For the Rev-RRE interaction experiments, we transfected 3 µg pLAI2 plasmid per 10⁶ 293T cells. After 4 h, the medium was replaced with fresh DMEM/10% FBS and incubated for a further 44 h time period. Cells were then lysed in IP lysis buffer (Pierce) and Rev protein was immunoprecipitated by incubation overnight at 4 °C with anti-Rev antibody ⁴⁹ (NIH AIDS Reagent Program) (5 µg/10 × 10⁶ cell equivalents) and 50 µl protein A/G magnetic beads (Pierce). For overexpression of Rev protein, the Rev coding sequence was amplified from cDNA isolated from HIV-1-infected MT4 cells and cloned into pFLAG-CMV-2 (Sigma) using EcoRI and SalI restriction sites. A minimal RRE corresponding to a 66 nucleotide region (GCA CTA TGG GCG CAC GGT CAA TGA CGC TGA CGG TAC AGG CCA GAC AAT TAT TGT CTG GTA TAG TGC) was PCR amplified and cloned into pcDNA3 (pcDNA3_minRRE) using HindIII and EcoRI restriction sites. The FLAG-Rev construct (1.5 µg) was co-transfected with pLAI2 (1.5 µg) or pcDNA3_minRRE (1.5 µg) into 10⁶ 293T cells with Lipofectamine 2000. After 4 h, the medium was replaced with fresh DMEM/10% FBS and incubated for a further 44 h. Cells were then lysed in IP lysis buffer (Pierce) and Rev protein was immunoprecipitated by incubation for 2 h at room temperature with anti-FLAG antibody (2 µg/3 × 10⁶ cell equivalents) and 10 µl protein A/G magnetic beads (Pierce). IPs with mouse IgG (Santa Cruz Biotechnology) were performed in parallel as negative controls. In all the experiments, the beads were washed three times with IP lysis buffer and divided into equal volumes. One aliquot was extracted with TRIzol for RRE RNA quantification by qPCR, with normalization to β-actin RNA. The second aliquot was subjected to western blotting to assess anti-FLAG IP efficiency.

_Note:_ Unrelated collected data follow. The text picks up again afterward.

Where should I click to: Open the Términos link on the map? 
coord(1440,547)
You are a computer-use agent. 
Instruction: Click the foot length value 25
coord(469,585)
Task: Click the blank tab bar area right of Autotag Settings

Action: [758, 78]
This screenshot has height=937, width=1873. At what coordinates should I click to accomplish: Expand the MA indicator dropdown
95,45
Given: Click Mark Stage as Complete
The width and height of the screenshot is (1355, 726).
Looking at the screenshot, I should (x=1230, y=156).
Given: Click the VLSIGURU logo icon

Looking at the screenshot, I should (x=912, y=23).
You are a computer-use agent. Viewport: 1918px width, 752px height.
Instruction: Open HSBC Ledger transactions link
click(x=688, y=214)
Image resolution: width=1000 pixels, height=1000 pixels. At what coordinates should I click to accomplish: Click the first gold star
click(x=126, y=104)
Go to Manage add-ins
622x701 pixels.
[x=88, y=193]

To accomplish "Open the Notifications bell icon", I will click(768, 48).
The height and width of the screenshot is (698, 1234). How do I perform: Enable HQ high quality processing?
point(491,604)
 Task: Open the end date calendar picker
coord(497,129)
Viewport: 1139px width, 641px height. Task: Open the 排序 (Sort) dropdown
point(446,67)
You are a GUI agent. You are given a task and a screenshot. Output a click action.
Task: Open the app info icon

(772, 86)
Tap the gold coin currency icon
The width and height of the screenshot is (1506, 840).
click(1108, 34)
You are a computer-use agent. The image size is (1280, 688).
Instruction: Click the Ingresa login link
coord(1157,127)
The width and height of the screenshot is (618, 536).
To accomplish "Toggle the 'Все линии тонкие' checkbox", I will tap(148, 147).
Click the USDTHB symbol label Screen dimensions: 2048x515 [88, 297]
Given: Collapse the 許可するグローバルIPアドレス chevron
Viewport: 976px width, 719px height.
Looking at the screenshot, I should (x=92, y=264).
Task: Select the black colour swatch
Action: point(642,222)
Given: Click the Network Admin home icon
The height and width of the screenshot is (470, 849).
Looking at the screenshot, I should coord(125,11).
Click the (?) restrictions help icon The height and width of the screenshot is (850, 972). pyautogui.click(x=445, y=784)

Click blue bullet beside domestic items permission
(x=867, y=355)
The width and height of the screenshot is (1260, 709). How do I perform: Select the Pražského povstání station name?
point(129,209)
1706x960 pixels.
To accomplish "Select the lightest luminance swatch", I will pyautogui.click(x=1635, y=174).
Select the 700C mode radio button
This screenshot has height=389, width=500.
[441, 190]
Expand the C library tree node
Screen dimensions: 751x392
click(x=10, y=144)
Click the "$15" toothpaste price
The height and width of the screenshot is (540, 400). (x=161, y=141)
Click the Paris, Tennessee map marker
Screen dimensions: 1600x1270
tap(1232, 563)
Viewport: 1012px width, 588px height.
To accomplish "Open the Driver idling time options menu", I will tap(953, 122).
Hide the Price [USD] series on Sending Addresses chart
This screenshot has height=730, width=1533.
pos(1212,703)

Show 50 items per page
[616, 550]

MeRIP-qPCR analysis of RRE methylation.

MT4 cells (5 × 10⁶) were transduced with lentiviruses encoding METTL3, METTL14, or AlkBH5 shRNA as described above. After 3 days, cells were infected with LAI virus and RNA was extracted 48 h later. Aliquots of 40 µg total RNA were poly(A) enriched using mRNA direct isolation kit (Ambion) and enriched fractions were fragmented into 60–200 nucleotides with RNA fragmentation reagents (Life Technologies #AM8740). Fragmented RNA was incubated with 3 µg anti-m⁶A and 15 µl protein A/G magnetic beads for 2 h at room temperature in MeRIP buffer (10 mM Tris HCl, 150 mM NaCl, 0.1% NP-40, pH 7.4). IPs with rabbit normal IgG (10500C, Invitrogen) were performed in parallel and served as input controls. Beads were washed three times with MeRIP buffer, and m⁶A-containing RNAs were eluted by incubation with 20 mM m⁶A for 20 min at room temperature. Eluted RNA fractions were precipitated using the sodium acetate/ethanol precipitation method, and cDNA synthesis and qPCR analysis were performed as described above.

AMV Reverse Transcriptase and Tth DNA polymerase primer extension analyses for probing site-specific m6A modification.

These experiments were performed as previously described ³⁷ with the following modifications. ssDNA oligos were 5′ radio-labelled with ³²P. For 28S 4189 and 28S 4190 (negative and positive controls) probing 10 µg total RNA from HIV-1 infected MT4 cells was used. For A7877 and A7883 1 µg poly(A) RNA from HIV-1 infected MT4 cells was used. RNA and radio-labeled DNA oligos (1 µl) were annealed in 2 × annealing solution in a total volume of 15 µl with 1 × Tth pol buffer with 1 mM MnCl₂ (Promega) or AMV buffer (Promega), The mixture was denatured at 95 °C for 10 min and slowly annealed cooling to room temperature. 3 µl of annealed solution were mixed with 2 µl of enzyme and heated at 37 °C (AMV Reverse Transcriptase) or 55 °C (Tth DNA Polymerase) for 2 min. dTTP solution (final dTTP concentration: 100 µM) was added and the reactions were incubated for 30 min at 37 °C (AMV) or at 55 °C (Tth). Reactions were resolved on a 20% denaturing polyacrylamide gel and exposed overnight on phosphoimaging screen. SsDNA probe sequences are listed in Supplementary Information Table 3.

Accession numbers.

RNA-Seq data are publicly available at GEO GSE74016.